Supplied data:
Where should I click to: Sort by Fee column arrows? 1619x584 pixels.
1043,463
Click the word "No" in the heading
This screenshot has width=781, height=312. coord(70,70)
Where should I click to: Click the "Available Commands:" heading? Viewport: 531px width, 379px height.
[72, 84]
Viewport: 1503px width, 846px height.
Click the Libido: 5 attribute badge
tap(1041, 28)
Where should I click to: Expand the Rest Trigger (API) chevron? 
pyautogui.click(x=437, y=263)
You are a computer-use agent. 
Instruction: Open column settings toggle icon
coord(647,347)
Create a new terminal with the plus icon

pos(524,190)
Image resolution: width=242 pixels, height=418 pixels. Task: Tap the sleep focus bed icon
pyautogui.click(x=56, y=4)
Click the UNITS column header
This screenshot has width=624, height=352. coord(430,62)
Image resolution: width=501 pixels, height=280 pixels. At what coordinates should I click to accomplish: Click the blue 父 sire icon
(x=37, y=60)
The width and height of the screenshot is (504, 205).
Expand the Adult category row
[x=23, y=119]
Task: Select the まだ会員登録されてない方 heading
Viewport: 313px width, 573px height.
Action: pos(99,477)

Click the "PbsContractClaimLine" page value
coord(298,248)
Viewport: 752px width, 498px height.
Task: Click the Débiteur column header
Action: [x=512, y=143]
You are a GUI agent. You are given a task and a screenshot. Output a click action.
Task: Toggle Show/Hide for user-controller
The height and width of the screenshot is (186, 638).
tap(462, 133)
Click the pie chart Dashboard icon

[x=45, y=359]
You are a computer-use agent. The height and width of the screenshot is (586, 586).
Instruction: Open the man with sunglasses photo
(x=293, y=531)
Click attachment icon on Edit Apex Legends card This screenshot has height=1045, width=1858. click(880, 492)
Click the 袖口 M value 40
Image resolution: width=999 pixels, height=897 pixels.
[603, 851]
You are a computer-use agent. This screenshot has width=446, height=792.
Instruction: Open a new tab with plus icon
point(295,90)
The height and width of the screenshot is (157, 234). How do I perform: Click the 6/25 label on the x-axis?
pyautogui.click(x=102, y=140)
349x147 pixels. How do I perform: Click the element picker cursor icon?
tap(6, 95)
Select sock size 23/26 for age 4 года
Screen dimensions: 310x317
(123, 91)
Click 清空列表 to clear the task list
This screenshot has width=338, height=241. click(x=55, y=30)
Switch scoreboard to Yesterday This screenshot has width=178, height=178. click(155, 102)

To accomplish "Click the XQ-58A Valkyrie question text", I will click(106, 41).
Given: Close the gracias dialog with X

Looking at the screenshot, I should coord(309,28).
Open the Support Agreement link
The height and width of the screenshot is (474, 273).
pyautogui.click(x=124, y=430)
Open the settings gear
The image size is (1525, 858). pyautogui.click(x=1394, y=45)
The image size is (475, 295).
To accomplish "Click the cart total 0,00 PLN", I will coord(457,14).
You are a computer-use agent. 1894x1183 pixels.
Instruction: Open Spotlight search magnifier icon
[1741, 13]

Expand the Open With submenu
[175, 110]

Work to complete:
Express every line of the items above as a Markdown table with two columns, Row and Line. Put a running number in Row and the line's text in Line, and leave out blank lines.

Response for this exercise:
| Row | Line |
|---|---|
| 1 | Where should I click to: Sort by Fee column arrows? 1619x584 pixels. |
| 2 | 1043,463 |
| 3 | Click the word "No" in the heading |
| 4 | This screenshot has width=781, height=312. coord(70,70) |
| 5 | Where should I click to: Click the "Available Commands:" heading? Viewport: 531px width, 379px height. |
| 6 | [72, 84] |
| 7 | Viewport: 1503px width, 846px height. |
| 8 | Click the Libido: 5 attribute badge |
| 9 | tap(1041, 28) |
| 10 | Where should I click to: Expand the Rest Trigger (API) chevron?  |
| 11 | pyautogui.click(x=437, y=263) |
| 12 | You are a computer-use agent.  |
| 13 | Instruction: Open column settings toggle icon |
| 14 | coord(647,347) |
| 15 | Create a new terminal with the plus icon |
| 16 | pos(524,190) |
| 17 | Image resolution: width=242 pixels, height=418 pixels. Task: Tap the sleep focus bed icon |
| 18 | pyautogui.click(x=56, y=4) |
| 19 | Click the UNITS column header |
| 20 | This screenshot has width=624, height=352. coord(430,62) |
| 21 | Image resolution: width=501 pixels, height=280 pixels. At what coordinates should I click to accomplish: Click the blue 父 sire icon |
| 22 | (x=37, y=60) |
| 23 | The width and height of the screenshot is (504, 205). |
| 24 | Expand the Adult category row |
| 25 | [x=23, y=119] |
| 26 | Task: Select the まだ会員登録されてない方 heading |
| 27 | Viewport: 313px width, 573px height. |
| 28 | Action: pos(99,477) |
| 29 | Click the "PbsContractClaimLine" page value |
| 30 | coord(298,248) |
| 31 | Viewport: 752px width, 498px height. |
| 32 | Task: Click the Débiteur column header |
| 33 | Action: [x=512, y=143] |
| 34 | You are a GUI agent. You are given a task and a screenshot. Output a click action. |
| 35 | Task: Toggle Show/Hide for user-controller |
| 36 | The height and width of the screenshot is (186, 638). |
| 37 | tap(462, 133) |
| 38 | Click the pie chart Dashboard icon |
| 39 | [x=45, y=359] |
| 40 | You are a computer-use agent. The height and width of the screenshot is (586, 586). |
| 41 | Instruction: Open the man with sunglasses photo |
| 42 | (x=293, y=531) |
| 43 | Click attachment icon on Edit Apex Legends card This screenshot has height=1045, width=1858. click(880, 492) |
| 44 | Click the 袖口 M value 40 |
| 45 | Image resolution: width=999 pixels, height=897 pixels. |
| 46 | [603, 851] |
| 47 | You are a computer-use agent. This screenshot has width=446, height=792. |
| 48 | Instruction: Open a new tab with plus icon |
| 49 | point(295,90) |
| 50 | The height and width of the screenshot is (157, 234). How do I perform: Click the 6/25 label on the x-axis? |
| 51 | pyautogui.click(x=102, y=140) |
| 52 | 349x147 pixels. How do I perform: Click the element picker cursor icon? |
| 53 | tap(6, 95) |
| 54 | Select sock size 23/26 for age 4 года |
| 55 | Screen dimensions: 310x317 |
| 56 | (123, 91) |
| 57 | Click 清空列表 to clear the task list |
| 58 | This screenshot has width=338, height=241. click(x=55, y=30) |
| 59 | Switch scoreboard to Yesterday This screenshot has width=178, height=178. click(155, 102) |
| 60 | To accomplish "Click the XQ-58A Valkyrie question text", I will click(106, 41). |
| 61 | Given: Close the gracias dialog with X |
| 62 | Looking at the screenshot, I should coord(309,28). |
| 63 | Open the Support Agreement link |
| 64 | The height and width of the screenshot is (474, 273). |
| 65 | pyautogui.click(x=124, y=430) |
| 66 | Open the settings gear |
| 67 | The image size is (1525, 858). pyautogui.click(x=1394, y=45) |
| 68 | The image size is (475, 295). |
| 69 | To accomplish "Click the cart total 0,00 PLN", I will coord(457,14). |
| 70 | You are a computer-use agent. 1894x1183 pixels. |
| 71 | Instruction: Open Spotlight search magnifier icon |
| 72 | [1741, 13] |
| 73 | Expand the Open With submenu |
| 74 | [175, 110] |